Gasoline and Diesel motors run on steamgreenspun.com : LUSENET : TimeBomb 2000 (Y2000) : One Thread
My older brother, A WWII vet, While serving in China and the Phillipines, remembers seeing old Ford and Dodge trucks and autos being driven by steam. They had makeshift fireboxes and boilers. The steam was introduced through the valves and it drove the pistons. Any good mechanics out there who can figure out how to do it?
-- Bill Solorzano (email@example.com), May 18, 1998
"My older brother, A WWII vet, While serving in China and the Phillipines, remembers seeing old Ford and Dodge trucks and autos being driven by steam. They had makeshift fireboxes and boilers. The steam was introduced through the valves and it drove the pistons. Any good mechanics out there who can figure out how to do it?"
About 20 years ago, I read an article in Mother Earth News about how to convert a gasoline engine to run on *wood*. According to the article, this was done in Germany during wartime, when fuel was scarce.
In short, you take a steel tank, fill it with wood, seal it, and run a hose to your carburetor. Then, you build a fire under it. The heat bakes off the volatiles, which then go into the engine through the hose. There was more to it, but that's the gist of it.
-- Ron Schwarz (firstname.lastname@example.org), May 18, 1998.
You seem to be talking about two different things here: (a) Running a petrol or diesel engine on steam, AND (b) running same engine on a combustable gas. While I know nothing about (a) steam, I have seen photos of converted WWII cars with great big rubber or canvas bladders covering their whole roof. The bladders were filled with methane gas or anything else they could produce that would burn. I gather you have to tweak the carburettor. (I hope I spelled that right.) Some Chinese peasant farmers in remote or poor areas have a system of combining human and pig feces into fermenting digesters where the stuff composts and gives off methane gas. They even use it for cooking, but the article I read said the cook has to light the ring burner real quick or the smell knocks everyone back! (grin)
-- David Harvey (email@example.com), May 18, 1998.

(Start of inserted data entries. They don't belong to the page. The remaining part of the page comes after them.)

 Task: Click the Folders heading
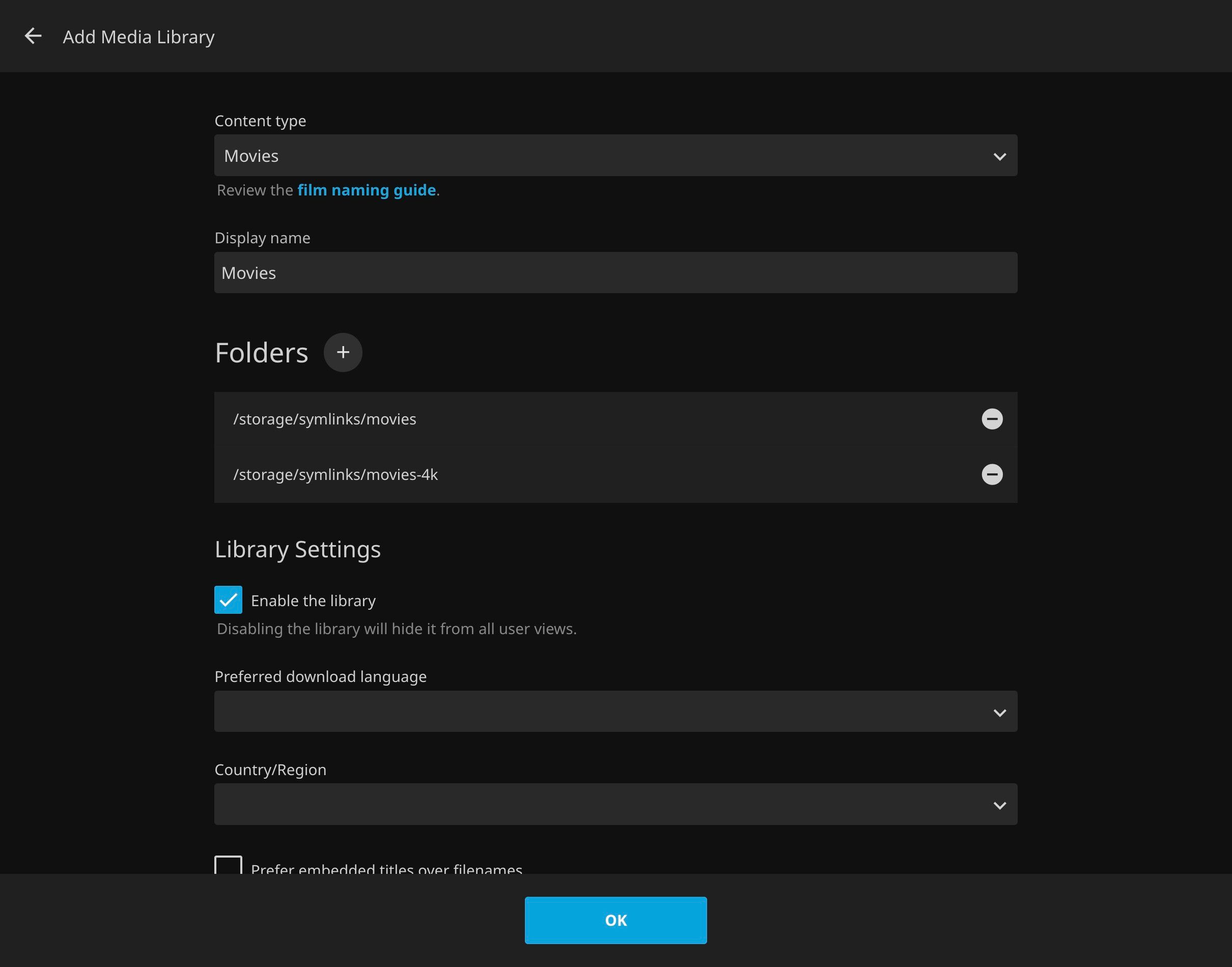point(262,353)
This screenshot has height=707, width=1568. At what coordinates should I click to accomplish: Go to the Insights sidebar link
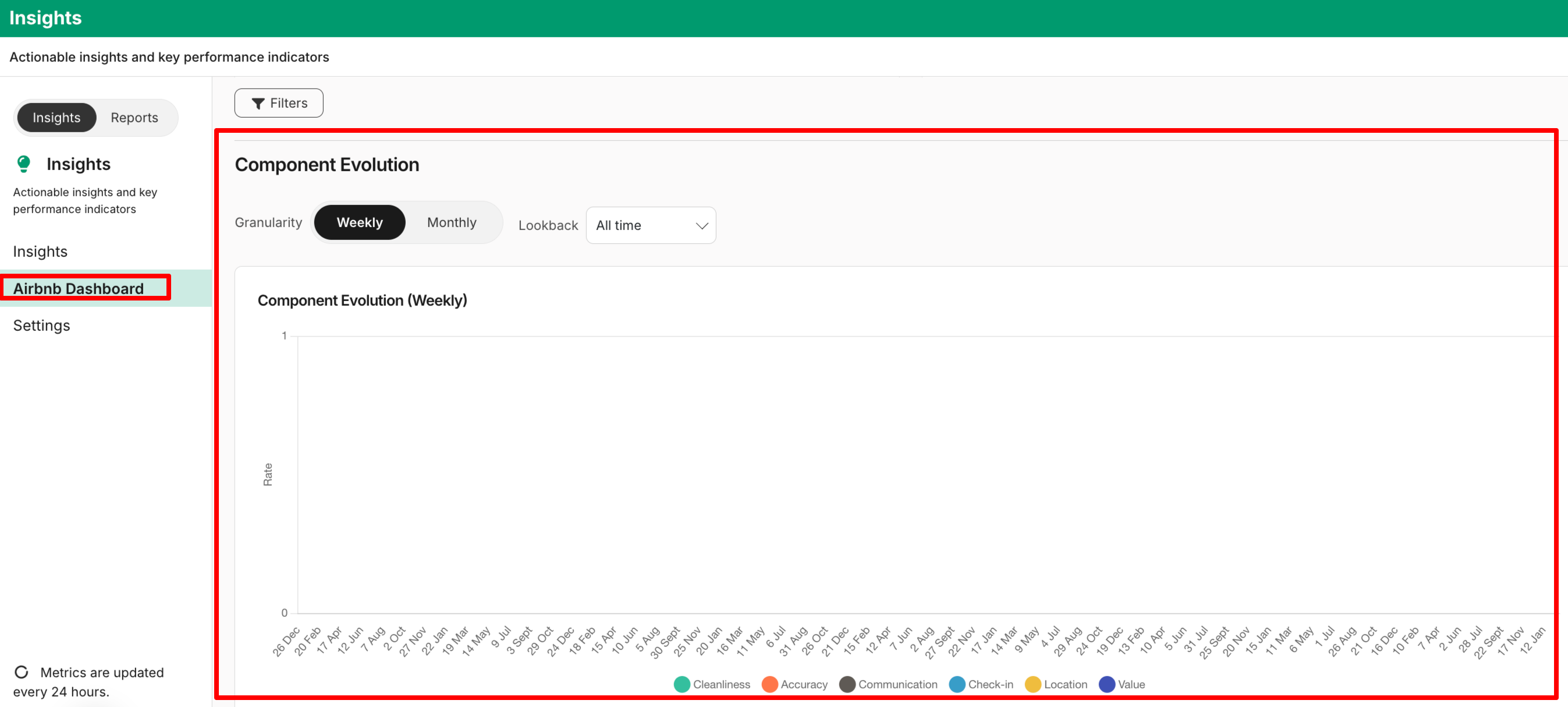[40, 251]
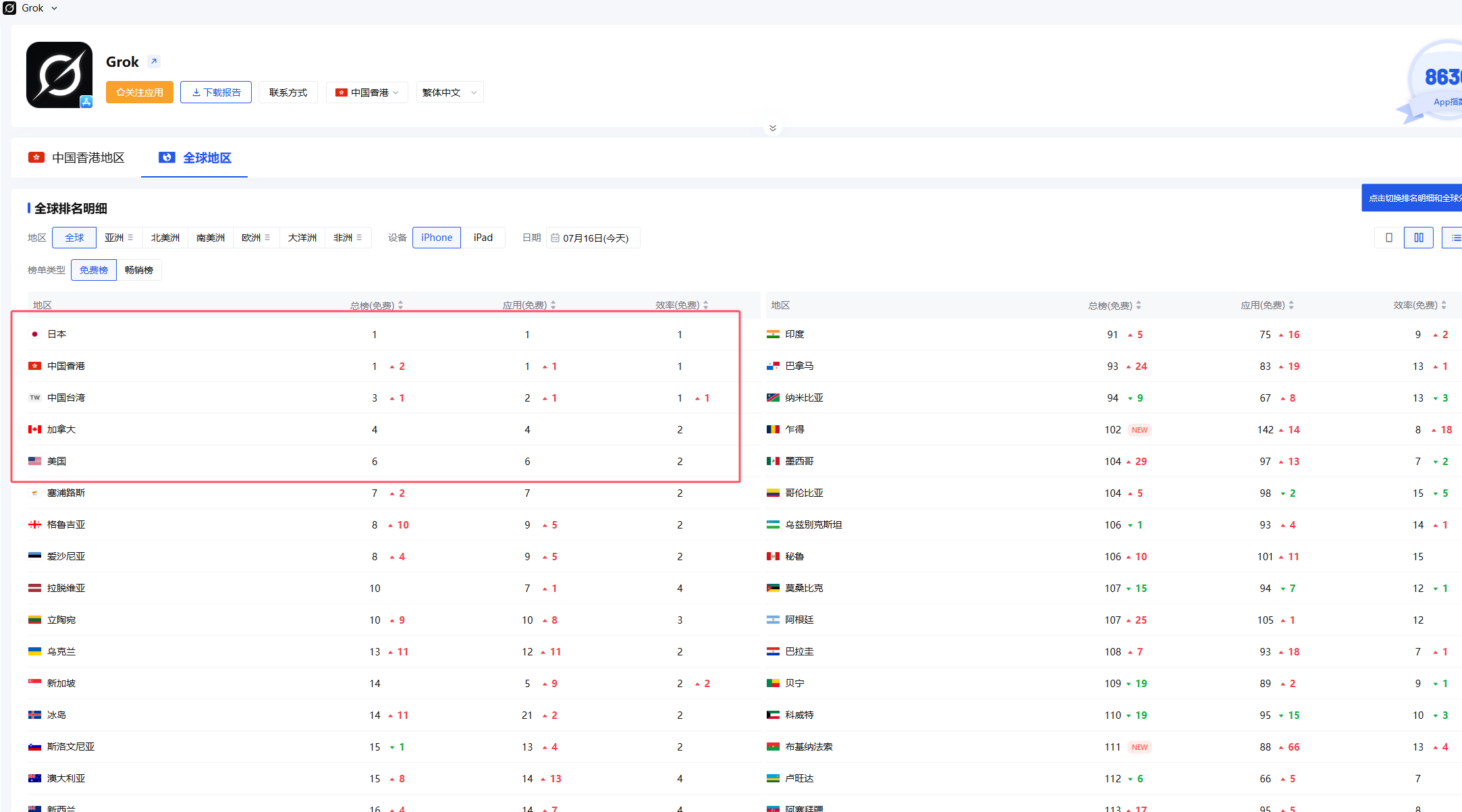Click calendar icon in the date field
1462x812 pixels.
(555, 238)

Your older brother was seeing a wood-gas generator in action, Bill. My mother spoke of seeing similar vehicles in England during the war. Essentially, wood is placed inside a wood-fired oven -- the firebox and boiler your brother saw. The wood gives off volatile gases that are used to fuel a modified internal combustion engine, just as i.c. engines can be modified to burn propane or natural gas. And yes, Mother Earth News had a series of articles about wood-gas fueled vehicles during the energy crisis years of the mid-late 1970s. One story spoke of an inventor who traveled cross-country with a wood-gas pickup truck, with the generating unit mounted behind the cab.
As for steam-powered i.c. engines, I can't see how it would work. Where would the condensate go? What would happen when water vapor leaked past the piston rings and contaminated the oil sump? Anyone have any ideas?

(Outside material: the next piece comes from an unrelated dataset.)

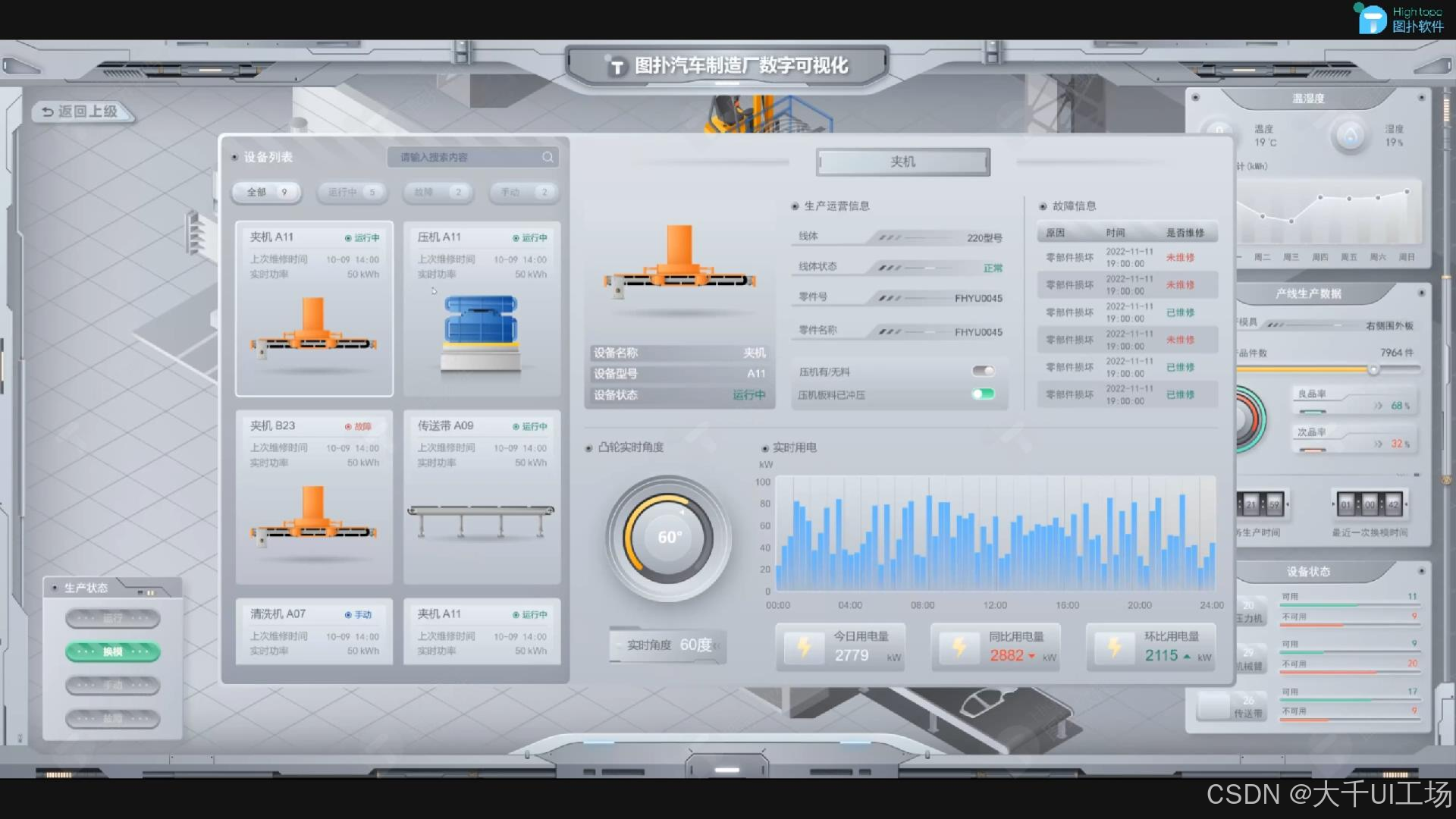This screenshot has width=1456, height=819.
Task: Select the 夹机 B23 faulted device card
Action: pos(314,497)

-- J.D. Clark (firstname.lastname@example.org), May 20, 1998.
My Grandfather has told me of tractors that used to run on Kerosene and at some point water (in the form of steam) was injected to push the pistons also. The best choice for an alternative fuel would be ethanol alcohol which can also be mixed with water. The water serves to stretch the fuel because it is miscible with the alcohol and once it become super-heated the steam aids in pushing the piston also, effectively turning the device into a hybrid steam engine. Ethanol is also a good choice because it is non-toxic - (unlike methanol which race cars use)and can be produced from a variety of widely available materials such as newspaper or cardboard. Cellulose is composed of complex chains which when broken down into simple sugars can be fermented and distilled into ethanol, the wonder fuel. The main by-product of burning ethanol is water, so in theory you could make a cup of tea from the fluid running from your exhaust pipe.